In the end, it was decided that Ray would keep the byline he had been using in the pages of the pulps. Ray Bradbury would remain Ray Bradbury. Ray’s letter to Derleth also indicated that, even at this early stage of his career, he had his sights firmly set on breaking out of the pulps and into the literary market.
His career was gaining momentum. Over the course of 1944, nineteen Bradbury stories appeared in print. Some of these tales, “The Lake,” “There Was an Old Woman,” and “The Jar,” would become Bradbury classics. At twenty-four, he had developed a following of pulp magazine readers across the country, and would soon be published in a book by fan-favorite Arkham House publishers (though he was still living at home, still sharing a bed with Skip). At this time, the editors of Weird Tales were pressuring him to conform to the conventions of genre fiction. As Ray remembered it, editor Dorothy McIlwraith (who replaced the ailing Farnsworth Wright in May 1940) had grown weary of his poetic tales of ghosts and ghouls, and suggested he write more traditional tales of the macabre. He was writing too many tales rooted in his childhood. Ever the nonconformist, Ray refused to alter his stories.
Although he was publishing regularly, it wasn’t enough for him. He was in a hurry to make his mark on literary history,
and he was frustrated that he was not achieving this kind of success quickly enough. Ray knew that his friend Grant Beach had been seeing a psychiatrist, and asked Grant if he could pay a visit to his therapist. It was twenty dollars for a forty-five-minute visit—twice what Ray had earned in a week as a newspaper salesman. “I saved up my money and I went to see the doctor,” Ray recalled. “In his office, I sat across from him and he asked, ‘What is it that you want to find out about yourself? What do you want?’”
Ray was quiet for a moment. He knew what he wanted. And so he blurted it out: “I want to be the greatest writer who has ever lived.”
The psychiatrist gently laughed. “Well then,” he said, “you’re going to have to wait a while, aren’t you?”
The psychiatrist suggested that Ray pull out the Encyclopaedia Britannica and read about the lives of history’s famous writers. Some of them got ahead very quickly, he explained to Ray, while others took ten or fifteen years. “But read their lives,” Ray remembered him saying. “Read their lives and you’ll understand what writing is, and what fame is, and all about getting established.”

PARTS OF THE EXERCISE:
**a.** In the passage on Ray Bradbury's early career, how many Bradbury stories appeared in print over the course of 1944?
**b.** Reproduce everything from "His career was" down to "alter his stories." in the passage on Ray Bradbury's early career.
The records that come next are separate material, unrelated to the passage on Ray Bradbury's early career.

EXTRACTED MATERIAL:
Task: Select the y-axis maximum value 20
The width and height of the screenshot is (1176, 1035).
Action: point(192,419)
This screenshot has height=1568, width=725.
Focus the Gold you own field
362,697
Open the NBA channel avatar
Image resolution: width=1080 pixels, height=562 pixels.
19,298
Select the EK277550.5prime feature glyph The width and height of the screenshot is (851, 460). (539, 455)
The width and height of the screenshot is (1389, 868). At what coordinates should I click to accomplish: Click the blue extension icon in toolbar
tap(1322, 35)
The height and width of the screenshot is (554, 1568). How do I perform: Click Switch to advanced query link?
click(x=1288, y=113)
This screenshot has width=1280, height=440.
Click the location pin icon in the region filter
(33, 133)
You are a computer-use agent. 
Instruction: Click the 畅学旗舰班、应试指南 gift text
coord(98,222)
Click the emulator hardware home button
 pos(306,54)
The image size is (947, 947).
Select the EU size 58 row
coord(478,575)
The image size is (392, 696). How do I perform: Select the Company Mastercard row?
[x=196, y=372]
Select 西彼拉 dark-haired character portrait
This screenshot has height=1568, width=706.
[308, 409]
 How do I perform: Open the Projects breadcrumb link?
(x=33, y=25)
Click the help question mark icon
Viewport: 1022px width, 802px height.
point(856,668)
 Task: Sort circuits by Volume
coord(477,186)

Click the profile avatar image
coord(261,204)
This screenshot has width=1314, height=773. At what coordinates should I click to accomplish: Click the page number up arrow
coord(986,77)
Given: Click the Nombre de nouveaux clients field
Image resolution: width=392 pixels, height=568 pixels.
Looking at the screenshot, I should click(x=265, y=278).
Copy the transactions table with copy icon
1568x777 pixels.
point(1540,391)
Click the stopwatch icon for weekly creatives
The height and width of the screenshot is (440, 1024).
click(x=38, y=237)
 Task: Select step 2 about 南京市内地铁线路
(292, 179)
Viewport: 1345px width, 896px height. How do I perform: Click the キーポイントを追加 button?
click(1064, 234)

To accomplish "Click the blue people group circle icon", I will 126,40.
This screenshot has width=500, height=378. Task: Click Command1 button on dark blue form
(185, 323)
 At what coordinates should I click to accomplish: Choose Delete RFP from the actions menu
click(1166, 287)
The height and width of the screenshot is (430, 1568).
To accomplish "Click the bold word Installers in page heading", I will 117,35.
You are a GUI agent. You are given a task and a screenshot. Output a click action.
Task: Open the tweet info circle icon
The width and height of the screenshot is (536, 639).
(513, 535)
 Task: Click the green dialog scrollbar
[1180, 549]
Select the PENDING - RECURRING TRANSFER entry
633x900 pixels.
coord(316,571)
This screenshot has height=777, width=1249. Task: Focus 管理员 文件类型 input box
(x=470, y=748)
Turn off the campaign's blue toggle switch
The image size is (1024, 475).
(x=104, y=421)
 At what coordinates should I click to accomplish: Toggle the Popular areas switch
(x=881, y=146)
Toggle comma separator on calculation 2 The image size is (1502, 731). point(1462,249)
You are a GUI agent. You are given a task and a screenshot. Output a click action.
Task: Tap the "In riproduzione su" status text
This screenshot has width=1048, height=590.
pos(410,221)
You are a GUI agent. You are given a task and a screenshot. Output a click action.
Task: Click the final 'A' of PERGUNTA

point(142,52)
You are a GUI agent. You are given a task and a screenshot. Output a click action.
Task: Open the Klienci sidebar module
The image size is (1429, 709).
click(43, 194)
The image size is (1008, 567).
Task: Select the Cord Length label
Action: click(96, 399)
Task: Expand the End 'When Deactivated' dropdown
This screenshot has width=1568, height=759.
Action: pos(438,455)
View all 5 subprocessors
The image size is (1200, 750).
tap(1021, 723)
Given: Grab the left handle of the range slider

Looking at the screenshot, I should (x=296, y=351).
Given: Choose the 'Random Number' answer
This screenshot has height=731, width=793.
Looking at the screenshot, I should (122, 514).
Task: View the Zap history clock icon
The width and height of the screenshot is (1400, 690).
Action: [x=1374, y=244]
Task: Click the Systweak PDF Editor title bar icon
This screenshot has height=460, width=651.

SOLUTIONS TO THE PROBLEMS:
**a.** Nineteen.

**b.**
His career was gaining momentum. Over the course of 1944, nineteen Bradbury stories appeared in print. Some of these tales, “The Lake,” “There Was an Old Woman,” and “The Jar,” would become Bradbury classics. At twenty-four, he had developed a following of pulp magazine readers across the country, and would soon be published in a book by fan-favorite Arkham House publishers (though he was still living at home, still sharing a bed with Skip). At this time, the editors of Weird Tales were pressuring him to conform to the conventions of genre fiction. As Ray remembered it, editor Dorothy McIlwraith (who replaced the ailing Farnsworth Wright in May 1940) had grown weary of his poetic tales of ghosts and ghouls, and suggested he write more traditional tales of the macabre. He was writing too many tales rooted in his childhood. Ever the nonconformist, Ray refused to alter his stories.